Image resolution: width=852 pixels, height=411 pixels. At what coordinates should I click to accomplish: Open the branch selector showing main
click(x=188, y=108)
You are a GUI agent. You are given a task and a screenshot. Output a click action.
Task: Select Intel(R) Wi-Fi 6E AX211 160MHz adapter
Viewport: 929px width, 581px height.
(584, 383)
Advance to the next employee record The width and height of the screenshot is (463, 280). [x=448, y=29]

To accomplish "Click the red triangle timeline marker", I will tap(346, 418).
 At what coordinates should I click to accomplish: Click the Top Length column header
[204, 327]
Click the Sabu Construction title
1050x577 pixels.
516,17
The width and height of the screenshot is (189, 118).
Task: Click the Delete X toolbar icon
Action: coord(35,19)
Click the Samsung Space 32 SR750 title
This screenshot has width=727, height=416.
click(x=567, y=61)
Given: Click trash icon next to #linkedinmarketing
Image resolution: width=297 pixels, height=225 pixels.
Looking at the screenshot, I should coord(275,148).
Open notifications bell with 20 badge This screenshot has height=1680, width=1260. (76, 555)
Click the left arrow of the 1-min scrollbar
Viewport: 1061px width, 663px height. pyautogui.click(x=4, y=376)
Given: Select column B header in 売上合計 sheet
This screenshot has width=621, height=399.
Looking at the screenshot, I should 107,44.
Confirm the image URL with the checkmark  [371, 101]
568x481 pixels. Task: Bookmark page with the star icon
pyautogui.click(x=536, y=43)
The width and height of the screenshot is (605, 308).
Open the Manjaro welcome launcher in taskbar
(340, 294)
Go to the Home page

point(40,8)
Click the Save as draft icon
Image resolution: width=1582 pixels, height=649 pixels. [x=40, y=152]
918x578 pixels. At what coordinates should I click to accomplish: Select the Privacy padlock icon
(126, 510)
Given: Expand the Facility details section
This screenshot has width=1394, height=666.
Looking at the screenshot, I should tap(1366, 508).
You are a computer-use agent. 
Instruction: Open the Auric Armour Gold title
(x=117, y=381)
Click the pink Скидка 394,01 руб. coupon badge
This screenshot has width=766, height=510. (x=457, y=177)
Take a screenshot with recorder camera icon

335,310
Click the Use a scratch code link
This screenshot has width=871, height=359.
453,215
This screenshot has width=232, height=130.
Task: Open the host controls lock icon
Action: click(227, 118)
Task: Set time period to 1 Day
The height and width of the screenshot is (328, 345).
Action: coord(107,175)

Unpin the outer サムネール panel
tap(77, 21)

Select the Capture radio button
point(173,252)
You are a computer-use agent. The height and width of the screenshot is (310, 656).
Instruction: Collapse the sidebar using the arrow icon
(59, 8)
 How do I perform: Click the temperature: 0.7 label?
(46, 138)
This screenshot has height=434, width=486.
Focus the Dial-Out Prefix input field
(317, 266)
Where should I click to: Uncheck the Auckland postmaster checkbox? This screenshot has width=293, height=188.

> [WHAT YOU NEED TO DO]:
The lines above, from the start of the records through the one containing "Given: Click trash", are to be printed exactly, and nothing else is to be included.

> [ANSWER FOR THIS EXERCISE]:
Image resolution: width=852 pixels, height=411 pixels. At what coordinates should I click to accomplish: Open the branch selector showing main
click(x=188, y=108)
You are a GUI agent. You are given a task and a screenshot. Output a click action.
Task: Select Intel(R) Wi-Fi 6E AX211 160MHz adapter
Viewport: 929px width, 581px height.
(584, 383)
Advance to the next employee record The width and height of the screenshot is (463, 280). [x=448, y=29]

To accomplish "Click the red triangle timeline marker", I will tap(346, 418).
 At what coordinates should I click to accomplish: Click the Top Length column header
[204, 327]
Click the Sabu Construction title
1050x577 pixels.
516,17
The width and height of the screenshot is (189, 118).
Task: Click the Delete X toolbar icon
Action: coord(35,19)
Click the Samsung Space 32 SR750 title
This screenshot has width=727, height=416.
click(x=567, y=61)
Given: Click trash icon next to #linkedinmarketing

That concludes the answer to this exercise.